I believe that for a variety of reasons, on a going-forward basis earnings face a variety of headwinds that will prove substantial. My analyses indicate that many of these headwinds lack proper recognition. Here are some of the factors that I consider significant:
The threat of deflation
I've discussed the threat of deflation in a variety of recent blog posts, including the July 11, 2013, article titled "Would The U.S. Benefit From Deflation?" as well as the June 10, 2013 post "The Prospect Of Deflation." While none of the recent various business surveys (or economist surveys) indicates that businesses expect oncoming deflationary conditions, whether businesses would foresee - and successfully adapt - to such deflationary conditions remains to be seen. It appears as if businesses aren't assessing and/or planning for a deflationary environment. Should deflationary conditions occur - and I believe deflationary conditions are on the horizon - the impact on businesses' revenues and profitability would likely (depending upon the extent of the deflation as well as other factors) be pronounced. Deflationary conditions, along with likely accompanying significant declines in aggregate demand, would likely highly impact revenues and profitability.
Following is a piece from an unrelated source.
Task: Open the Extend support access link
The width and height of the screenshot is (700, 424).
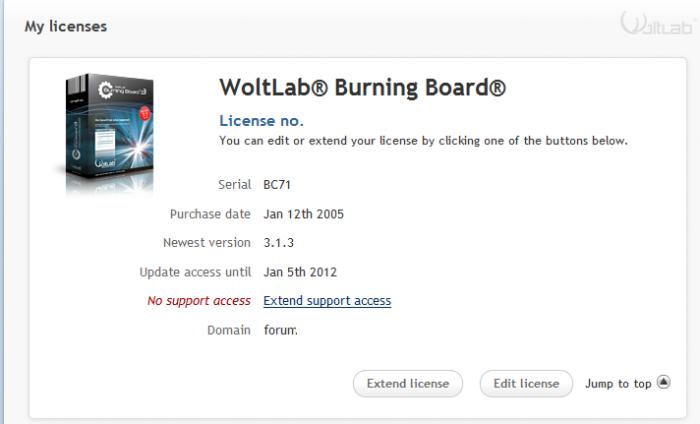Action: click(327, 301)
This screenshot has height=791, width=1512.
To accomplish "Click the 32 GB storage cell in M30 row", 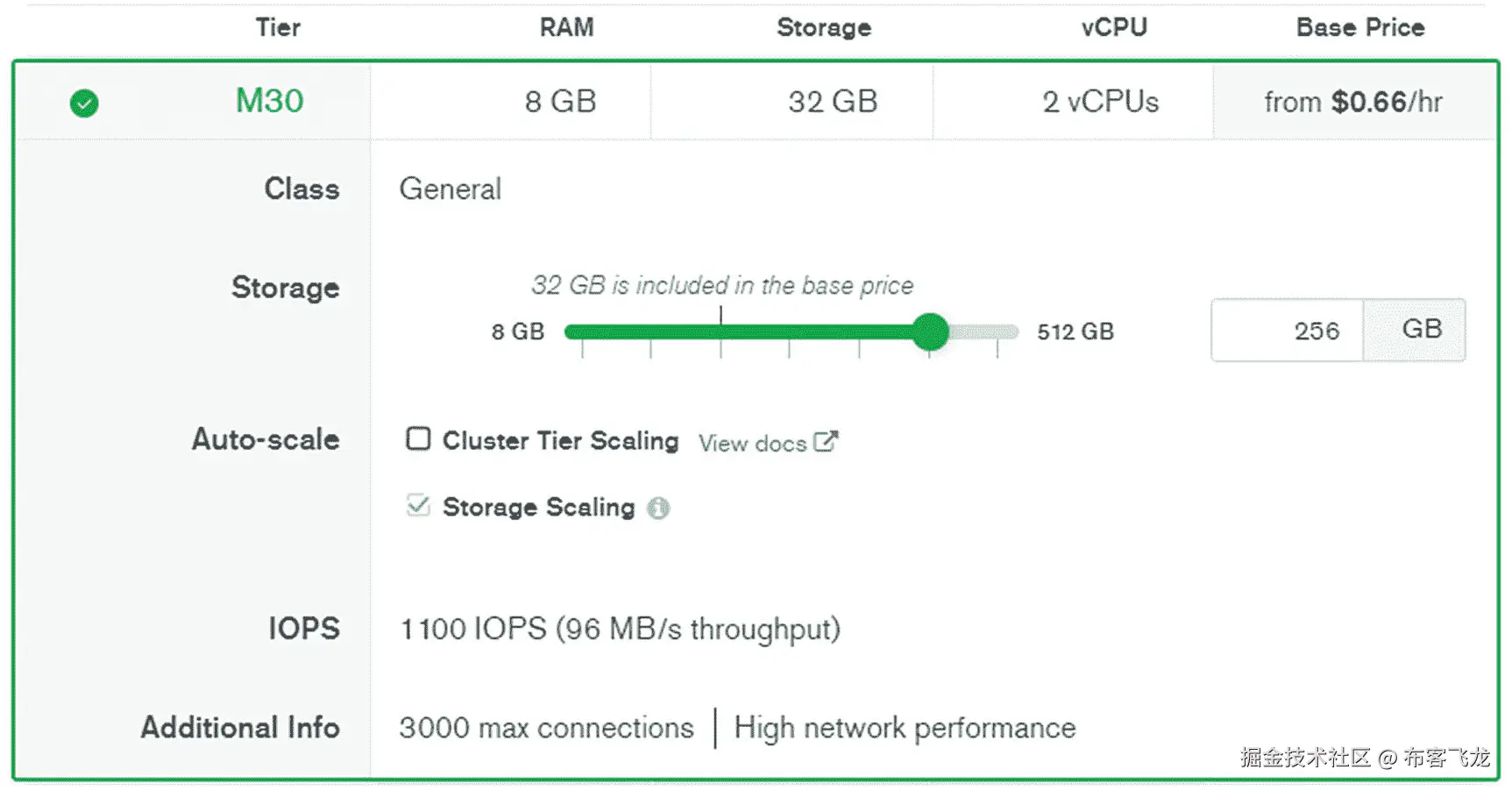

Ongoing weak revenue growth
Persistent weak revenue growth - and even revenue declines among various companies - has been an ongoing problematical characteristic since 2009. While this overall weakness in revenue growth has coincided with substantial aggregate growth in profitability, this weakness in revenue growth is cause for concern on many fronts.
Rising Interest Rates
While the recent increases in interest rates impacts companies differently depending upon many factors, from a general perspective this increase has many direct and indirect impacts on profitability. While the direct impacts include such issues as borrowing costs, perhaps the greater issue is what impact increases in interest rates will have on overall demand. While of course the overall impact of rising interest rates on profitability will depend upon the extent of the interest rate increase, even an increase in interest rates to (historically) "normal" levels would likely have a significant - if not substantial - impact on overall business profitability. A chart of 10-Year Treasury Yield, from Doug Short's monthly update, is seen below and gives one perspective as to how low today's interest rates have fallen:
Widespread Weak(ening) Economic Growth
While economists continue to predict 2013 GDP will come in above 2.0%, there appears to be a growing consensus that 2nd-quarter GDP will be (at most) 1%. International economic growth, in many instances, is also predicted to be weak or weakening. Of course, actual GDP growth can come in above or below these forecasts, but for a variety of reasons I believe that even these GDP forecasts will prove overly optimistic.
There are many other factors that have positively impacted profitability, some of which I mention in the above-referenced June 11 blog post. Also in that blog post, one can see how "stretched" overall profitability is to GDP from a long-term perspective. One critical question is whether such historically high levels of profitability represent a new structural era in which such high levels are sustainable, or whether such outsized profitability is anomalous and will (at minimum) mean-revert. I strongly believe that, from an all-things-considered basis, the latter will prove true, which will have an outsized negative impact on profitability.
Disclosure: I have no positions in any stocks mentioned, and no plans to initiate any positions within the next 72 hours. I wrote this article myself, and it expresses my own opinions. I am not receiving compensation for it. I have no business relationship with any company whose stock is mentioned in this article.